Baubataillon 146 (from January 1940 to June 1941)
Propagandakompanie 637 (to September 1942)

Propagandakompanie 698 (to 10 June 1944)
Battles/wars

World War II

Johannes Hähle (15 February 1906 – 10 June 1944) was a German military photographer who served in the Wehrmacht Propaganda Troops during World War II.

Life[edit]

Hähle made a training as merchant and photographer. In 1932 he joined the Nazi Party. In January 1940 he was drafted to the Wehrmacht and sent to the Battle of France with the Baubataillon 146. With the invasion of the Soviet Union in June 1941 Hähle was posted to Propagandakompanie (PK) 637 to the Eastern Front to serve as a war photographer with the 6th Army. During that time he took many photos of the war from both the air and the ground. In September 1941 he was sent to a PK unit in Potsdam. At the end of September 1941 he took photos from the aftermath of the massacre of Babi Yar and another massacre near Lubny. He took 29 colour photos but did not deliver them to his unit, instead keeping them private. Hähle was wounded in the summer of 1942 and spent several weeks in hospital.

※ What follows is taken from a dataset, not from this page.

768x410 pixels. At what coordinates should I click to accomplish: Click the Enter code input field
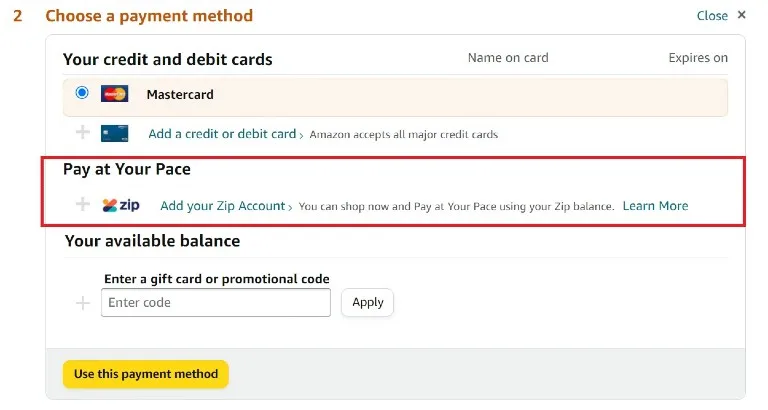point(216,302)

During winter 1942/1943 Hähle was a war photographer with Rommel's Afrika Korps, but was sent back to Western Europe some months later to serve with PK 698 in Belgium and Northern France. Here he shot photos of the Atlantic Wall. During the combat after the Normandy Landings Hähle died on 10 June 1944 in the village of La Bijude in the north-west of Caen under unclear circumstances.

Aftermath[edit]

At the end of the war American troops confiscated several lorries with material from the German propaganda divisions (Propagandakompanien). In 1962 the Americans passed the material to the German Federal Archives in Koblenz, together with an amount of Hähle's films. The films that Hähle kept private were sold by his widow to the Berlin journalist Hans Georg Schulz. Black and white copies of those photos were used as evidence by the Frankfurt prosecution in 1961 and vanished in an archive later. The original colour photos appeared again in 2000 when Schulz' widow sold them to the Hamburg Institute for Social Research which was able then to complete its photographic collection for the Wehrmachtsausstellung exhibition.